> **PAGINA**:
★ ★ ★ ★ ★
Hij pleit voor een soort ‘weidevogel-hoofdstructuur’ waarbij de landbouw met respect met de omgeving omgaat. Met het herstellen van kleinschalige agrarische landschappen zal meer bereikt worden dan met de huidige speciaal op weidevogels gerichte maatregelen, omdat deze te versnipperd en over teveel gebieden worden uitgevoerd. De huidige maatregelen houden te weinig rekening met de eisen die weidevogels aan hun leefomgeving stellen.

Vragen
Naar aanleiding van de bovenstaande toelichting wil de Partij voor de Dieren de volgende vragen aan u voorleggen:

1. Kent u het artikel ‘Landbouw voor wereldmarkt en weidevogels gaan niet samen?’

2. Wat is uw mening over een voorgestelde ‘weidevogel hoofdstructuur, dat in het artikel wordt voorgesteld?

3. Met het herstellen van kleine agrarische landschappen zoals door professor Theunis Piersma bepleit wordt, kan er een stap in de goede richting gemaakt worden om de daling van het aantal weidevogels tegen te gaan. Welke andere mogelijkheden ziet u, naast afschot van vossen, om de weidevogelstand te vergroten?

4. Welke mogelijkheden ziet u als provincie om de nadelige invloed(en) van de intensieve landbouw, als belangrijkste oorzaak van het teruglopen van weidevogels, op de weidevogelstand te kunnen beperken?

5. Kunt u aangeven hoeveel vossen er ongeveer jaarlijk worden afgeschoten in Zuid-Holland en kunt u ons volgend jaar een overzicht geven van de afgeschoten vossen op grond van de verleende ontheffingen?
★ ★ ★ ★ ★
> **UITTREKSEL GEGEVENS**:

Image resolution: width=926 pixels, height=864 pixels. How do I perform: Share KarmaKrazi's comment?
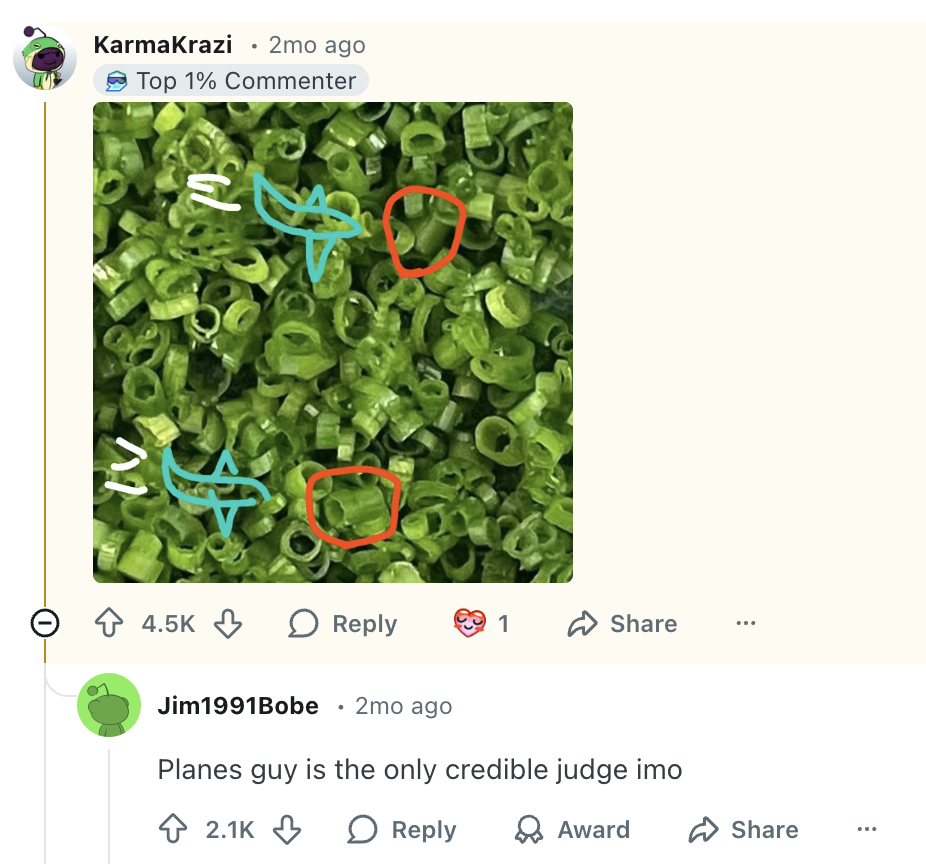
★ ★ ★ ★ ★
> **OPDRACHT**: Waarom zal het herstellen van kleinschalige agrarische landschappen volgens de pagina meer bereiken dan de huidige maatregelen voor weidevogels?

> **VOLLEDIG ANTWOORD**: Omdat de huidige, speciaal op weidevogels gerichte maatregelen te versnipperd en over te veel gebieden worden uitgevoerd.